* Set problem
Rewrite the listing below, replacing "computer-use agent" with "desktop automation agent" wherever it occurs and leaving everything else unchanged.

* Data provided
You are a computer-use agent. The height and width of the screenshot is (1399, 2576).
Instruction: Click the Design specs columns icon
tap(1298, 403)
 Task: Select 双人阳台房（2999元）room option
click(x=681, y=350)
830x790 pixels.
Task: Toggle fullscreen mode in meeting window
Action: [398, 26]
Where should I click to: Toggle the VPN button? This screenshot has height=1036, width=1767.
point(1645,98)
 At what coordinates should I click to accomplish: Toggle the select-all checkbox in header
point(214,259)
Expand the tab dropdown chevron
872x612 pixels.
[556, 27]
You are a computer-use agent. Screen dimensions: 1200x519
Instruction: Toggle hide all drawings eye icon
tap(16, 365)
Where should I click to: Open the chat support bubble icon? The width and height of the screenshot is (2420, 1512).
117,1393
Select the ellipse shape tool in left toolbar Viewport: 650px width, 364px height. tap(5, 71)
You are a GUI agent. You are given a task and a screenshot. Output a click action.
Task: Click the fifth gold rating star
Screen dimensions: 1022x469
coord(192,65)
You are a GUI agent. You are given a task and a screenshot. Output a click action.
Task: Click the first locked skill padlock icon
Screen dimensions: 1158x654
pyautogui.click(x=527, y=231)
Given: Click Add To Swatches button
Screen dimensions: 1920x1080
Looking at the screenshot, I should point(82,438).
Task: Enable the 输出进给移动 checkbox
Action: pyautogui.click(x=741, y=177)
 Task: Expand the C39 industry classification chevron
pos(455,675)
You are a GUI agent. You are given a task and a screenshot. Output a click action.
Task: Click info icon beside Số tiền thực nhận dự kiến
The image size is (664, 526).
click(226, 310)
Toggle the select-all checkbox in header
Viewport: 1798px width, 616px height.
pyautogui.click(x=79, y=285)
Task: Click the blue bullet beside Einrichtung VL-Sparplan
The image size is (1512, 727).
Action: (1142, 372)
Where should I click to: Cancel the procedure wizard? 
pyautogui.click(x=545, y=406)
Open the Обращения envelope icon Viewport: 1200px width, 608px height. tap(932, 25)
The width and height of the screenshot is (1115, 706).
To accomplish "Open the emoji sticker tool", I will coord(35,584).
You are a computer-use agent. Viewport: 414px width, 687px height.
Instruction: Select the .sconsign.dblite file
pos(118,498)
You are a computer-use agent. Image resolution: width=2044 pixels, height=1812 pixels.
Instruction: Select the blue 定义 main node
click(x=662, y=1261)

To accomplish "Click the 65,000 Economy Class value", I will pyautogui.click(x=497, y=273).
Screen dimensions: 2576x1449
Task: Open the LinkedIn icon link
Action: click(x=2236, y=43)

* Task output
You are a desktop automation agent. The height and width of the screenshot is (1399, 2576).
Instruction: Click the Design specs columns icon
tap(1298, 403)
 Task: Select 双人阳台房（2999元）room option
click(x=681, y=350)
830x790 pixels.
Task: Toggle fullscreen mode in meeting window
Action: [398, 26]
Where should I click to: Toggle the VPN button? This screenshot has height=1036, width=1767.
point(1645,98)
 At what coordinates should I click to accomplish: Toggle the select-all checkbox in header
point(214,259)
Expand the tab dropdown chevron
872x612 pixels.
[556, 27]
You are a desktop automation agent. Screen dimensions: 1200x519
Instruction: Toggle hide all drawings eye icon
tap(16, 365)
Where should I click to: Open the chat support bubble icon? The width and height of the screenshot is (2420, 1512).
117,1393
Select the ellipse shape tool in left toolbar Viewport: 650px width, 364px height. tap(5, 71)
You are a GUI agent. You are given a task and a screenshot. Output a click action.
Task: Click the fifth gold rating star
Screen dimensions: 1022x469
coord(192,65)
You are a GUI agent. You are given a task and a screenshot. Output a click action.
Task: Click the first locked skill padlock icon
Screen dimensions: 1158x654
pyautogui.click(x=527, y=231)
Given: Click Add To Swatches button
Screen dimensions: 1920x1080
Looking at the screenshot, I should point(82,438).
Task: Enable the 输出进给移动 checkbox
Action: pyautogui.click(x=741, y=177)
 Task: Expand the C39 industry classification chevron
pos(455,675)
You are a GUI agent. You are given a task and a screenshot. Output a click action.
Task: Click info icon beside Số tiền thực nhận dự kiến
The image size is (664, 526).
click(226, 310)
Toggle the select-all checkbox in header
Viewport: 1798px width, 616px height.
pyautogui.click(x=79, y=285)
Task: Click the blue bullet beside Einrichtung VL-Sparplan
The image size is (1512, 727).
Action: (1142, 372)
Where should I click to: Cancel the procedure wizard? 
pyautogui.click(x=545, y=406)
Open the Обращения envelope icon Viewport: 1200px width, 608px height. tap(932, 25)
The width and height of the screenshot is (1115, 706).
To accomplish "Open the emoji sticker tool", I will coord(35,584).
You are a desktop automation agent. Viewport: 414px width, 687px height.
Instruction: Select the .sconsign.dblite file
pos(118,498)
You are a desktop automation agent. Image resolution: width=2044 pixels, height=1812 pixels.
Instruction: Select the blue 定义 main node
click(x=662, y=1261)

To accomplish "Click the 65,000 Economy Class value", I will pyautogui.click(x=497, y=273).
Screen dimensions: 2576x1449
Task: Open the LinkedIn icon link
Action: click(x=2236, y=43)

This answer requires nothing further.